Two research teams are pushing the field forward with algorithms that reduce the dimensionality of nonlinear data.

Linear data can be represented algebraically in steps that come one after another. Classic data algorithms like principal complement analysis (PCA) and multidimensional scaling (MDS) have been used for years to reduce the dimensionality of linear data. As it turns out, however, relationships in real-world data are usually nonlinear, involving things like loops.

Dimensionality refers to the number of measurements available for each item in a data set, according to Sam Roweis, a senior research fellow at University College London's Gatsby Computational Neuroscience Unit. A set of data that has just two dimensions can be plotted on a flat graph, while data with three dimensions can be plotted on a graph with x,y and z axes. The dimensionality of real world items, however, is inevitably much higher than can be pictured using the three dimensions we can see.

"For example, if you have a bunch of 600 by 600 images, their dimensionality is 360,000 since that is how many pixels each one has," Roweis said. Similarly, the dimensionality of data measuring the frequency of a group of words across a number of documents equals the number of documents.

The key to analyzing data is comparing these measurements to find relationships among this plethora of data points.

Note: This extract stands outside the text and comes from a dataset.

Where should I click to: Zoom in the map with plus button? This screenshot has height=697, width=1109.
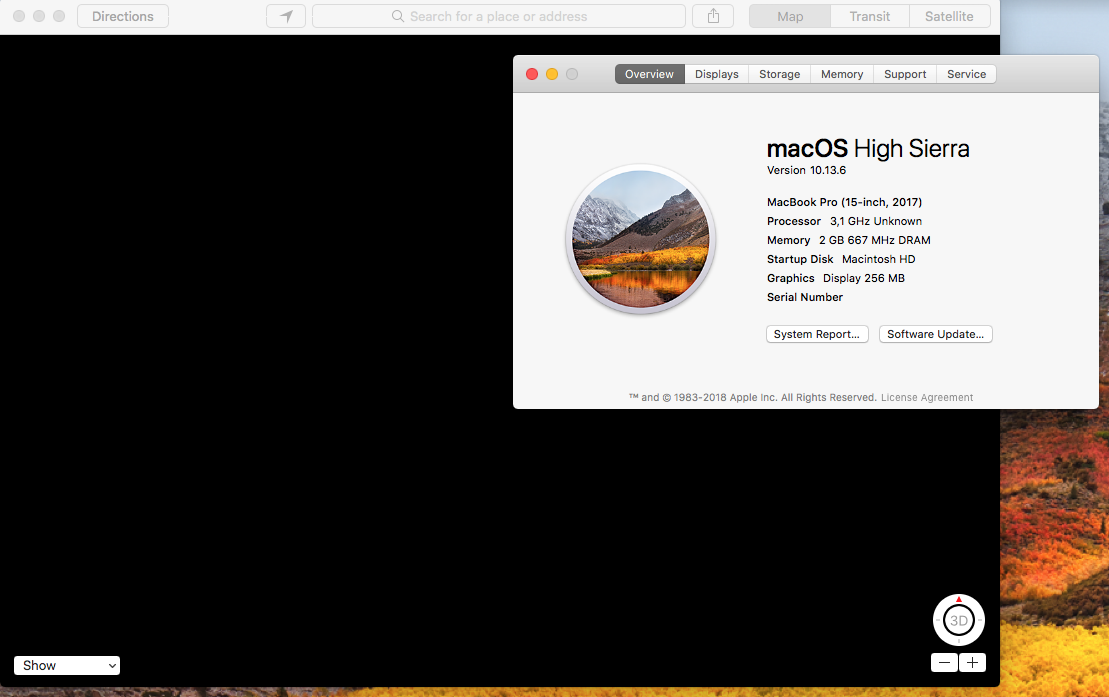click(x=972, y=662)
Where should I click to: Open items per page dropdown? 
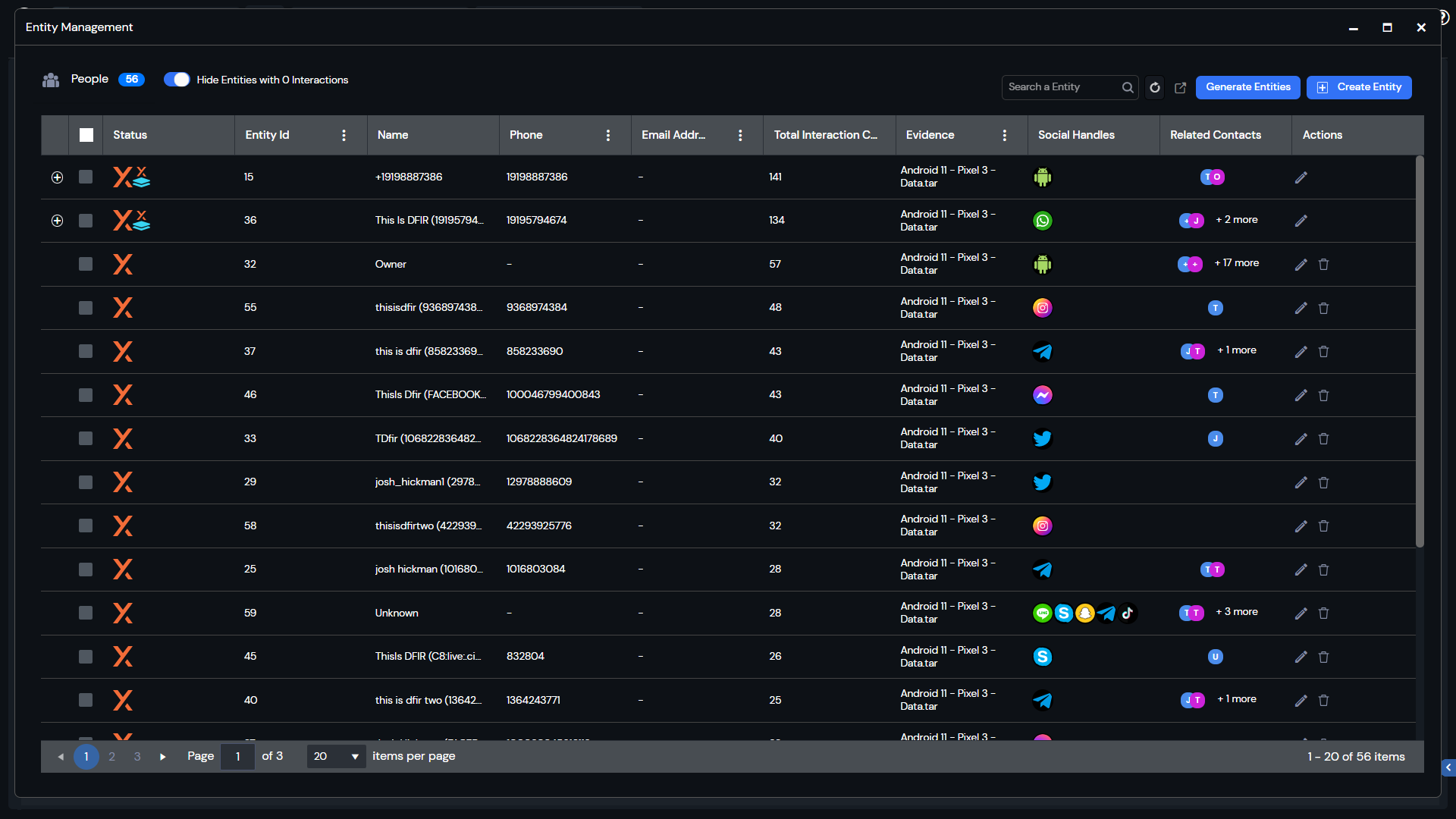click(x=336, y=757)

In nonlinear data these measurements are highly redundant, and relationships among data points predictable, said Roweis. "If I tell you the value of a pixel in an image it is easy to predict the values of nearby pixels since they tend to be similar. Or if I tell you that the word 'corporation' occurs often in articles about economics, employment and environment but not very often in articles about art, poetry and classical music then it is easy to predict that it will not occur very often in articles about love," he said.

Although there are lots of measurements per item, there are far fewer that are likely to vary. Using a data set that only includes the items likely to vary allows humans to quickly and easily recognize changes in high dimensionality data.

These measurements that are likely to vary are referred to as 'degrees of freedom.' Noticing how things like lighting, pose and expression change a person's face across all 360,000 pixels of a picture is both tedious and unnecessary when the face really only has 30 degrees of freedom. "The difference between 30 and [360,000] is what makes data like pictures of faces amenable to dimensionality reduction," said Roweis.

The research teams have each written algorithms that winnow out relationships between data points that, for instance, mean the difference between a face looking up and a face looking down.

The trick is not only finding the important relationships, but preserving those relationships in a lower dimensionality space that is easier to picture and work with. "What's meaningful isn't the property of any one pixel, it is somehow a merged property of the whole object," said Josh Tenenbaum, an assistant professor of psychology and computer science at Stanford University.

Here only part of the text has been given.